Governo dos Açores - Secretaria Regional da Educação, Ciência e Cultura - Direção Regional da Cultura

Canto, Ernesto do

[N. S. Roque, Ponta Delgada ? m. Ibid., 1900] Filho mais velho do segundo casamento do morgado José Caetano Dias do *Canto e Medeiros, acabou por ser o administrador e proprietário dos bens patrimoniais da casa do pai, utilizando proveitosamente parte desses rendimentos ao serviço de uma notável obra cultural cuja expressão máxima é sem dúvida a colecção de 12 volumes do Arquivo dos Açores (1878-1892) publicados sob a sua coordenação e financiamento. A magnitude desta iniciativa particular, cuja singularidade deve ser destacada no quadro da moderna historiografia portuguesa, é razão mais do que suficiente para inscrever o nome de Ernesto do Canto no panteão do oitocentismo açoriano, sobretudo tendo presente o quanto este seu projecto editorial contribuiu no sentido de consolidar uma consciência histórica colectiva entre as diversas parcelas do arquipélago.

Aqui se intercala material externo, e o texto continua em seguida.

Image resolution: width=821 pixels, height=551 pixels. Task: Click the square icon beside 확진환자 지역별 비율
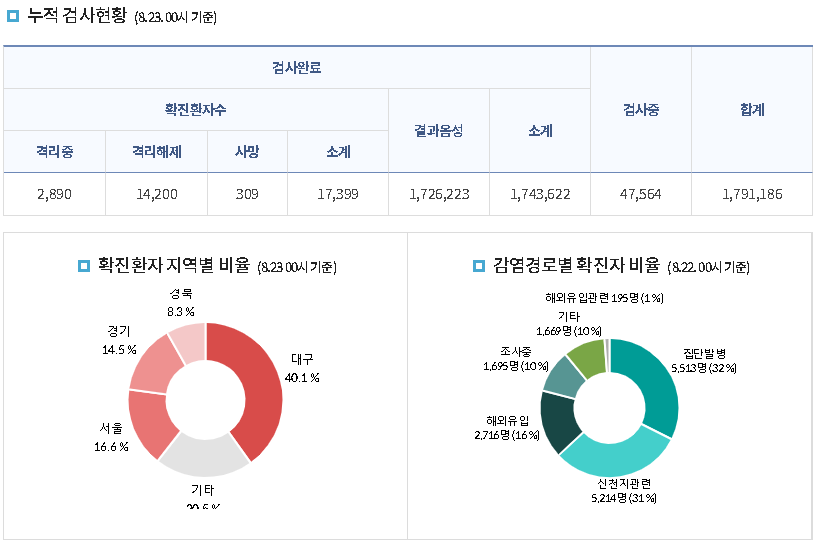click(x=84, y=266)
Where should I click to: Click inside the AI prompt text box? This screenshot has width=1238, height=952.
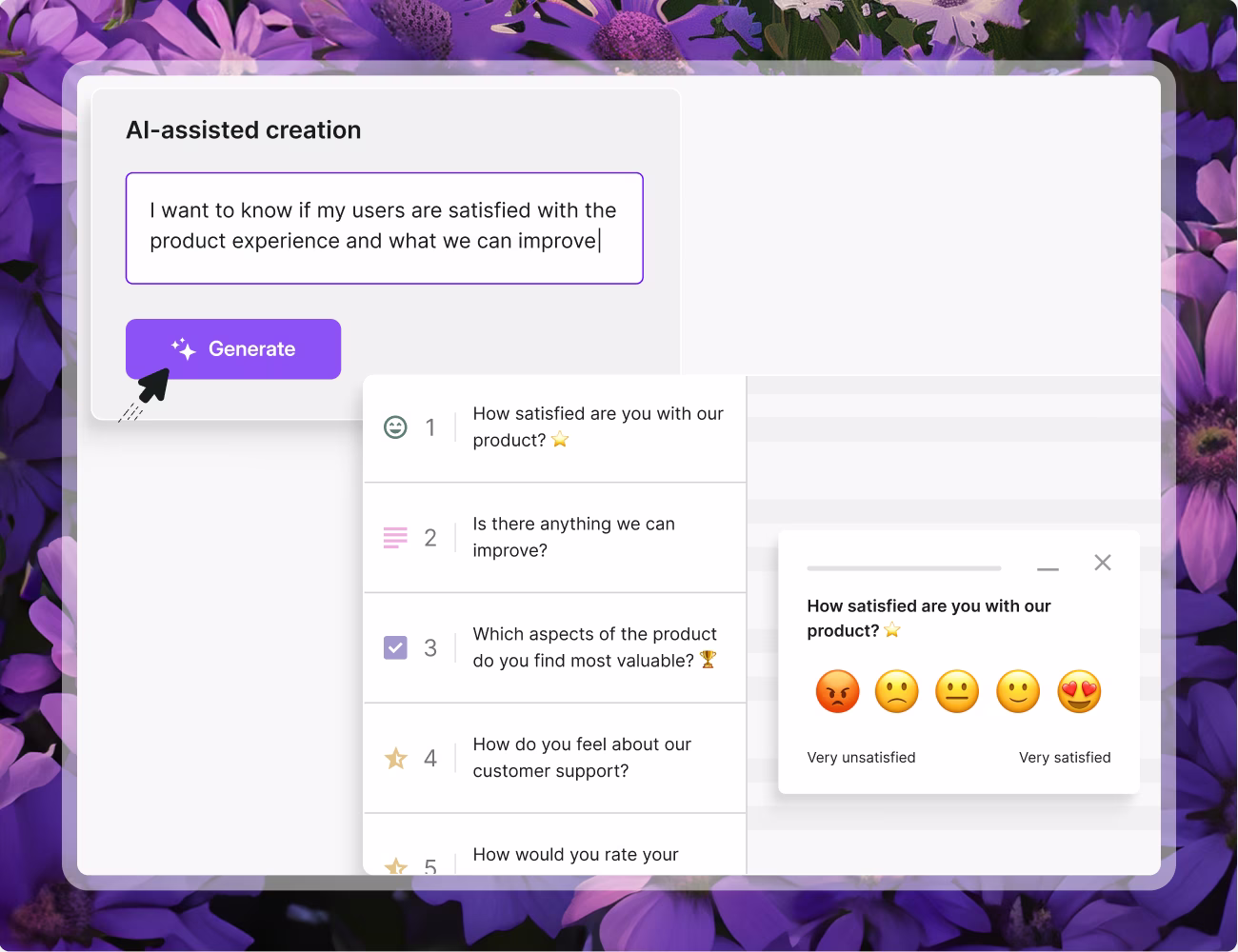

Para além do monumento historiográfico erguido no último quartel do século XIX, o respeitado erudito micaelense desenvolveu ainda assinalável actividade no domínio dos estudos bibliográficos, genealógicos, naturalistas e agrícolas, pelo que a avaliação completa do seu labor intelectual não deve apenas circunscrever-se ao campo das escavações históricas. Por outro lado, o facto da maioria dos seus trabalhos só tomar expressão de 1875 em diante, quando Ernesto do Canto já dobrou os 40 anos de idade, cria por vezes a falsa ilusão biográfica de tomarmos a parte pelo todo, ou seja, de vermos apenas como o erudito alguém que também desenvolveu tarefas importantes na administração pública, distrital e municipal, que ocupou cargos de chefia em associações recreativas, filantrópicas, agrícolas e culturais, assegurando ainda pesadas responsabilidades patrimoniais, familiares e económicas a partir da morte do pai (1858) e do seu próprio casamento (1859). Verdadeiro modelo de cidadania prestante e amor à pátria, exemplo característico de uma élite terratenente pautada pelo cosmopolitismo e ilustração, Ernesto do Canto é uma figura epigonal do segundo liberalismo que resume, como poucas, o espirito dinâmico e civilizador do século XIX açoriano no decurso da Regeneração.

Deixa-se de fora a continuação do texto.